"Click the tags Keywords input field" appears in one line of the listing below; retype that line and every later line exactly, stopping at the end, and nothing else.
>>>>>
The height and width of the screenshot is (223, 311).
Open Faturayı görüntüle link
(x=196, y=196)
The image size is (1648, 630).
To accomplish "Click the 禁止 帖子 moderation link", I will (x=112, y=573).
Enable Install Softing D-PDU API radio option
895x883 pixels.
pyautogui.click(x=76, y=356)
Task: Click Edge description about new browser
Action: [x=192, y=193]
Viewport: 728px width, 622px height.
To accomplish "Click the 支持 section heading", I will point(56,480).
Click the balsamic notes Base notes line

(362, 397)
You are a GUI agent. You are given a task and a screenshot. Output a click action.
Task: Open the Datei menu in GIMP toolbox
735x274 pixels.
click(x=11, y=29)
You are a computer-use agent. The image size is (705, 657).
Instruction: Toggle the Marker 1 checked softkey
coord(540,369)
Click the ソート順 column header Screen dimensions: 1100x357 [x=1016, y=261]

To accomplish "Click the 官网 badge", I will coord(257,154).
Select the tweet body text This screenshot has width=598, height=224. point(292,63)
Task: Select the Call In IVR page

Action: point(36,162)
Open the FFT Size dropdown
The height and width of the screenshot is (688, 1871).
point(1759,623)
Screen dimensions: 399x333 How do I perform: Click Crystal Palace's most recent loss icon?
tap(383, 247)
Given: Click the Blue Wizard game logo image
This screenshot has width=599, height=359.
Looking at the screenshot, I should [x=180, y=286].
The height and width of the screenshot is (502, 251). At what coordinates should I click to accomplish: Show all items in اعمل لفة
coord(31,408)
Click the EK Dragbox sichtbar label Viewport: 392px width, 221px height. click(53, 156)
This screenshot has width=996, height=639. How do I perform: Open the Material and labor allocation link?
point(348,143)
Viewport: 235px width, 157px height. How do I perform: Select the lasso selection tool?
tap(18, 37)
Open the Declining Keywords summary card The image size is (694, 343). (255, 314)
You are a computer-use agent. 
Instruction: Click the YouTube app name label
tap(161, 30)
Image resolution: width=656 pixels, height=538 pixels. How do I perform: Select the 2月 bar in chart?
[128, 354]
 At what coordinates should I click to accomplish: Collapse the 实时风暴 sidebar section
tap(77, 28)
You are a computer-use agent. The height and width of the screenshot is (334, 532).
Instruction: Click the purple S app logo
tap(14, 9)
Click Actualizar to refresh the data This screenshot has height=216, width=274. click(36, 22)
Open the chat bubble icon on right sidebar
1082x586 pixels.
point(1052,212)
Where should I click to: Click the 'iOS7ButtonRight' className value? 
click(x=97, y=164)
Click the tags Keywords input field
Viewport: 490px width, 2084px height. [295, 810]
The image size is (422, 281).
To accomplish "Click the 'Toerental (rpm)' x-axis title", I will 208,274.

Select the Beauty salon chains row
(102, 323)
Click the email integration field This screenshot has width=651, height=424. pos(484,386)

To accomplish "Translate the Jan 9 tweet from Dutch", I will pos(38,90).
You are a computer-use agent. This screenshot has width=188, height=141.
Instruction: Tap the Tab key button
<<<<<
> _ANSWER TO THIS TASK_
Click the tags Keywords input field
Viewport: 490px width, 2084px height. [295, 810]
The image size is (422, 281).
To accomplish "Click the 'Toerental (rpm)' x-axis title", I will 208,274.

Select the Beauty salon chains row
(102, 323)
Click the email integration field This screenshot has width=651, height=424. pos(484,386)

To accomplish "Translate the Jan 9 tweet from Dutch", I will pos(38,90).
You are a computer-use agent. This screenshot has width=188, height=141.
Instruction: Tap the Tab key button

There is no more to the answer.